Your goal =
Please write out again the records below, everything from the line containing "Click the ruler" down to the line containing "click(x=41, y=436)", both included. Add 111 to every coordinate in the answers and keep all other text and numbers as they are.

Rows from a dataset =
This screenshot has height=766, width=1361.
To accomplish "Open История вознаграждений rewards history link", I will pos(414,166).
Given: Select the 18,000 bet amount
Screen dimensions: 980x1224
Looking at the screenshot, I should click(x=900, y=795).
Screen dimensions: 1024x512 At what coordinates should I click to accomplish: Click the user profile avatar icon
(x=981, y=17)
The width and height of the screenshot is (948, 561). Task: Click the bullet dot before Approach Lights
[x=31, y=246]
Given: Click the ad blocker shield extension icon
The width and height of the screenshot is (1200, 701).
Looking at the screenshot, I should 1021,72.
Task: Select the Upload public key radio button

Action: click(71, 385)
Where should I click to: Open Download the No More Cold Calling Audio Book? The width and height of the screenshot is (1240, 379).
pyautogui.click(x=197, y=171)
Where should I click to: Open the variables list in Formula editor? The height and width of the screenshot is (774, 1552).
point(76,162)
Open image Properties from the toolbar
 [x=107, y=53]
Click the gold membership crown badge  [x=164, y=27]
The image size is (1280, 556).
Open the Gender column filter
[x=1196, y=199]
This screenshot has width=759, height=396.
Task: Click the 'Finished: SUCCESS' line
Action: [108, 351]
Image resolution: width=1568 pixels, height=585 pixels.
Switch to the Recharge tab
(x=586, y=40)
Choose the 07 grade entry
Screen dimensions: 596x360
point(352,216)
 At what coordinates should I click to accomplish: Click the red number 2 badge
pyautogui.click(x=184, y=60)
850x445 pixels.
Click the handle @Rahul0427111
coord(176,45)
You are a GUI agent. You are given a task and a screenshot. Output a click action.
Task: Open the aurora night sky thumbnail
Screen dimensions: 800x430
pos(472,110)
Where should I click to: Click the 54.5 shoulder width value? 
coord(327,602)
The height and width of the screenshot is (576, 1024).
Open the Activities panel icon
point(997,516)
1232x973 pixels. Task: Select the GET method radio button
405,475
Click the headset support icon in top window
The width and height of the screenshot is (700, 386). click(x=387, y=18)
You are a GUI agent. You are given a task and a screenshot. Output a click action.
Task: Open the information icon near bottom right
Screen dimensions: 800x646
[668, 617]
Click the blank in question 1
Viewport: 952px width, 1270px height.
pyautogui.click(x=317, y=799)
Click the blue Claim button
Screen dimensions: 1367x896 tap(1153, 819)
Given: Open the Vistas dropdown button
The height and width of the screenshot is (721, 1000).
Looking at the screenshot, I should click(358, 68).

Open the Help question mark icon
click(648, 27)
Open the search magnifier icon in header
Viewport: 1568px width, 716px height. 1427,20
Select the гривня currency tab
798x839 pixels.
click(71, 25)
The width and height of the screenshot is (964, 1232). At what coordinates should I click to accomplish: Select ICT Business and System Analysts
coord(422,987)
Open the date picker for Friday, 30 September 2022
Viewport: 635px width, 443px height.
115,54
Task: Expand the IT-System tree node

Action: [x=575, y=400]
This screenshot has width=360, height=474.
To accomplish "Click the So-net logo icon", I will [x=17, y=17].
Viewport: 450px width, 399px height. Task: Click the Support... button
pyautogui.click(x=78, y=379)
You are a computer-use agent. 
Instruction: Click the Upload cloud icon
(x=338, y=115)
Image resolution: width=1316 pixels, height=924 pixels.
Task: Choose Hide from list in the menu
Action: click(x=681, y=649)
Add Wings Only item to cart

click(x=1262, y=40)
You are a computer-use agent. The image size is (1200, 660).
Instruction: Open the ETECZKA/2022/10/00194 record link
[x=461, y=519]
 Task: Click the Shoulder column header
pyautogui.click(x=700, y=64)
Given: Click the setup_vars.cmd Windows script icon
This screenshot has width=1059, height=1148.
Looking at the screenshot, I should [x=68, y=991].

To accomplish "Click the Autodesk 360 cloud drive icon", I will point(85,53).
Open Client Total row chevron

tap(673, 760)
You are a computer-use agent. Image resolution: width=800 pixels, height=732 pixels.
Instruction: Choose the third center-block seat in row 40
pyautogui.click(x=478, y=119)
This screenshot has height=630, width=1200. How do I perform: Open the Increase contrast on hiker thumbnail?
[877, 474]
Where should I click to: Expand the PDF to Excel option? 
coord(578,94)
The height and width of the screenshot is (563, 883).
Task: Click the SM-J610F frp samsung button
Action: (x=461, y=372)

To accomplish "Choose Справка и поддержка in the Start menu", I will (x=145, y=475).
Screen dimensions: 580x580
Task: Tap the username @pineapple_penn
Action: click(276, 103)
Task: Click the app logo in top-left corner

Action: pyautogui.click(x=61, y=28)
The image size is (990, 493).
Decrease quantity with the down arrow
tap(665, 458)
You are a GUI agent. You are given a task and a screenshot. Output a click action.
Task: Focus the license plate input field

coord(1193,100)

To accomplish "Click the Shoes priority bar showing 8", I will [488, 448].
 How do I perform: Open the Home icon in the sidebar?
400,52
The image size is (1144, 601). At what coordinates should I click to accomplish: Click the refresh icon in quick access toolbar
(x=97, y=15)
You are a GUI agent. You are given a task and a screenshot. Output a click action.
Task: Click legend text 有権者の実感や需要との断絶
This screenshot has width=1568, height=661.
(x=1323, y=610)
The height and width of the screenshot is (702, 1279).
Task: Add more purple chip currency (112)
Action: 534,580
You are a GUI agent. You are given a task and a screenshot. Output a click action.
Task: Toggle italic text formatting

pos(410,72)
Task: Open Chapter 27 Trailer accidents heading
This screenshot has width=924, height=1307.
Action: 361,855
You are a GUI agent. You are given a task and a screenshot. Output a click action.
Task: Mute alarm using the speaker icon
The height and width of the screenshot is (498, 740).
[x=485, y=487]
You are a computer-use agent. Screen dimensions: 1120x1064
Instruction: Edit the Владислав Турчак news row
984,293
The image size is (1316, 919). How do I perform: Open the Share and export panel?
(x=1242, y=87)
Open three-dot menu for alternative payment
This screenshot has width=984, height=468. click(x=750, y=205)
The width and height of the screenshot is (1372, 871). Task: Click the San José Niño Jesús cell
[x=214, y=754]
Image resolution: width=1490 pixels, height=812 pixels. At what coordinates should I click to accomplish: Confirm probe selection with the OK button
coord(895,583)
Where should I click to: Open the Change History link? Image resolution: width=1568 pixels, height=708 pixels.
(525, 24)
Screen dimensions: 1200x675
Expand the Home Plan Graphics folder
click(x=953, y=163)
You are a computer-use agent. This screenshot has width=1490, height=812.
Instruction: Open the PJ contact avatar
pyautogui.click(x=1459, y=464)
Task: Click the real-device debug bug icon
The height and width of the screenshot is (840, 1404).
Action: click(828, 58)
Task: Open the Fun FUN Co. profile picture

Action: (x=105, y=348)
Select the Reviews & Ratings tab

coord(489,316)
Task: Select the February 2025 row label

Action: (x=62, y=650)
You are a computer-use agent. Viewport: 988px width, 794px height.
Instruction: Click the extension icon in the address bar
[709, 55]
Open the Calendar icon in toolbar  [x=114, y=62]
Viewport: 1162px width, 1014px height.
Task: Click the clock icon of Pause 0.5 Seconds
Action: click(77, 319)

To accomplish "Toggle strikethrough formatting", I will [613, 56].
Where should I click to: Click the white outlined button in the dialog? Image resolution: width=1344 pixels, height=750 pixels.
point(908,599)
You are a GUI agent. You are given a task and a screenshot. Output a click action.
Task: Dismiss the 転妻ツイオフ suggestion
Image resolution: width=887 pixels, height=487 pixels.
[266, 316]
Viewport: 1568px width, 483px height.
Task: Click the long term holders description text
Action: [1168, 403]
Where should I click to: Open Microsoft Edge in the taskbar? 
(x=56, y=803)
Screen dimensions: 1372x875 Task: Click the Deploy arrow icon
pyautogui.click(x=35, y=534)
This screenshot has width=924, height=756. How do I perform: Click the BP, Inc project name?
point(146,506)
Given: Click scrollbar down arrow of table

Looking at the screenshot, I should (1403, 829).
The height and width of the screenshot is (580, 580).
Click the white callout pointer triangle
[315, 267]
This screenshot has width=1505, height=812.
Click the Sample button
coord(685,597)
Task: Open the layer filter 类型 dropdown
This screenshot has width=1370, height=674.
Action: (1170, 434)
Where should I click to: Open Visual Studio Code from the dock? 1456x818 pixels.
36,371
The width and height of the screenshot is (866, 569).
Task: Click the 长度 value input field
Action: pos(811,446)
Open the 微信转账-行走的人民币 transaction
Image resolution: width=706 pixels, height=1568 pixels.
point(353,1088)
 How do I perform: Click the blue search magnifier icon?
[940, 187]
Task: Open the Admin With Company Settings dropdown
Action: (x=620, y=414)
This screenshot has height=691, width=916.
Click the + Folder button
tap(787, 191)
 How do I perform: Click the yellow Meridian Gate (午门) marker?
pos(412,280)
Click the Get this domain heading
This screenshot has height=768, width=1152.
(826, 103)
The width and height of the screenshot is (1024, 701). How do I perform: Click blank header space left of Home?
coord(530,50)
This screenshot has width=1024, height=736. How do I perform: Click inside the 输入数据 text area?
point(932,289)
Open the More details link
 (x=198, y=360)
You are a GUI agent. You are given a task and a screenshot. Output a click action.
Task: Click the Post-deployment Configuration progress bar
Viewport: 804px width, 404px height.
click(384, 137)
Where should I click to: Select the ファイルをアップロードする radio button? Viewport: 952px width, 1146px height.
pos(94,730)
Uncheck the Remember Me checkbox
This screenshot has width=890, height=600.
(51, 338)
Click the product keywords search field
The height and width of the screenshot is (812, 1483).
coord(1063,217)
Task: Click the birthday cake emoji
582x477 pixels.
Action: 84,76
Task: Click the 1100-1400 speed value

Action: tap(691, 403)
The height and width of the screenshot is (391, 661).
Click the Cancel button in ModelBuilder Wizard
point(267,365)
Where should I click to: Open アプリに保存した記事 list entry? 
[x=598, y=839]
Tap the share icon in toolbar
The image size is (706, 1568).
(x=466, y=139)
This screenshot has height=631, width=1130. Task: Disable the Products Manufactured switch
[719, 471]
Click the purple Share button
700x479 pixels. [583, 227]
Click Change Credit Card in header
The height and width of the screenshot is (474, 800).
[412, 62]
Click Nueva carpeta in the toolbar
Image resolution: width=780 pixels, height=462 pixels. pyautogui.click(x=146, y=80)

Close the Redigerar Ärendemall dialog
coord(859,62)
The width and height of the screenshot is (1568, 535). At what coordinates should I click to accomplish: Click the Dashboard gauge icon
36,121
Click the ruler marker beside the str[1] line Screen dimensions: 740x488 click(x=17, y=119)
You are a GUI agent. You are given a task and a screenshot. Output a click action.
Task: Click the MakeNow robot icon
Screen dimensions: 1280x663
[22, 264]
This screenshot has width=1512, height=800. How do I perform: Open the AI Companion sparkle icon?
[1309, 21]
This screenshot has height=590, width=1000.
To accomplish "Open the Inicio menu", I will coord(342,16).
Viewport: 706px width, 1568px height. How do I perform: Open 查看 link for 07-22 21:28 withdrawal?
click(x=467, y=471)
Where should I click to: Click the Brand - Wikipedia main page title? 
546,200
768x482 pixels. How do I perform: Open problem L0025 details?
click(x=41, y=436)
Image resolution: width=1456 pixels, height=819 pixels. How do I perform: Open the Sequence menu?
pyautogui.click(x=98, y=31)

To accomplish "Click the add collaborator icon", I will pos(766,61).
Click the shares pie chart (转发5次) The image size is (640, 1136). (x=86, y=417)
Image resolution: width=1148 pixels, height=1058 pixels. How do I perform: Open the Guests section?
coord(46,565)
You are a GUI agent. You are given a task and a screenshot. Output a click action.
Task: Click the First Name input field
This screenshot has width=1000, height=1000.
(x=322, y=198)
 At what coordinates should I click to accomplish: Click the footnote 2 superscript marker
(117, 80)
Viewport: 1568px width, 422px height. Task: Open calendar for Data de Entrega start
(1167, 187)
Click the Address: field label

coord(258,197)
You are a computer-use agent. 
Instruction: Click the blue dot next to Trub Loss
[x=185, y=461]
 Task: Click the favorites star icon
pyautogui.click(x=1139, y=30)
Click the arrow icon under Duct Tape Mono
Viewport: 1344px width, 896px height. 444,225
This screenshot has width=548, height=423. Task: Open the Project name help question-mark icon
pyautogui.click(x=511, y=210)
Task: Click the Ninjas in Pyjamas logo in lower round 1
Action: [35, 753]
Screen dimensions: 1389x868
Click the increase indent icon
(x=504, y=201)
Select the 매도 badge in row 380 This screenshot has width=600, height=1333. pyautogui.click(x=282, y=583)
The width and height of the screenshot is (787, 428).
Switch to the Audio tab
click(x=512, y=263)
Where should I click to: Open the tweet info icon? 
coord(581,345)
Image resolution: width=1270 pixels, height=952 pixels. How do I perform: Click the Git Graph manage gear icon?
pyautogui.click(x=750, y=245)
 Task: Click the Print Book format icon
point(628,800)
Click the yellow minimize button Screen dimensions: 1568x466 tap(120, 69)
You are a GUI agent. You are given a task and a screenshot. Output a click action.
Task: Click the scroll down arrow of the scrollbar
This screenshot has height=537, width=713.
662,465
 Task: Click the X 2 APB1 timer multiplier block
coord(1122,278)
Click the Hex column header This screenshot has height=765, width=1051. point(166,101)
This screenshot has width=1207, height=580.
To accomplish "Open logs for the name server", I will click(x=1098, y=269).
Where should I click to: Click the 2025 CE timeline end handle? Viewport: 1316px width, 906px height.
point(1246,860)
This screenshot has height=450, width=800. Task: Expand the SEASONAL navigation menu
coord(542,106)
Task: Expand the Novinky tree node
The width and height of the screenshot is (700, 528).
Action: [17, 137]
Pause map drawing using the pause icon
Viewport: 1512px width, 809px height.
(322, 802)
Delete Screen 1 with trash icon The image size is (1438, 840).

The answer =
Click the ruler marker beside the str[1] line Screen dimensions: 740x488 click(x=128, y=230)
You are a GUI agent. You are given a task and a screenshot. Output a click action.
Task: Click the MakeNow robot icon
Screen dimensions: 1280x663
[133, 375]
This screenshot has width=1512, height=800. How do I perform: Open the AI Companion sparkle icon?
[1420, 132]
This screenshot has height=590, width=1000.
To accomplish "Open the Inicio menu", I will coord(453,127).
Viewport: 706px width, 1568px height. How do I perform: Open 查看 link for 07-22 21:28 withdrawal?
click(x=578, y=582)
Where should I click to: Click the Brand - Wikipedia main page title? 
657,311
768x482 pixels. How do I perform: Open problem L0025 details?
click(x=152, y=547)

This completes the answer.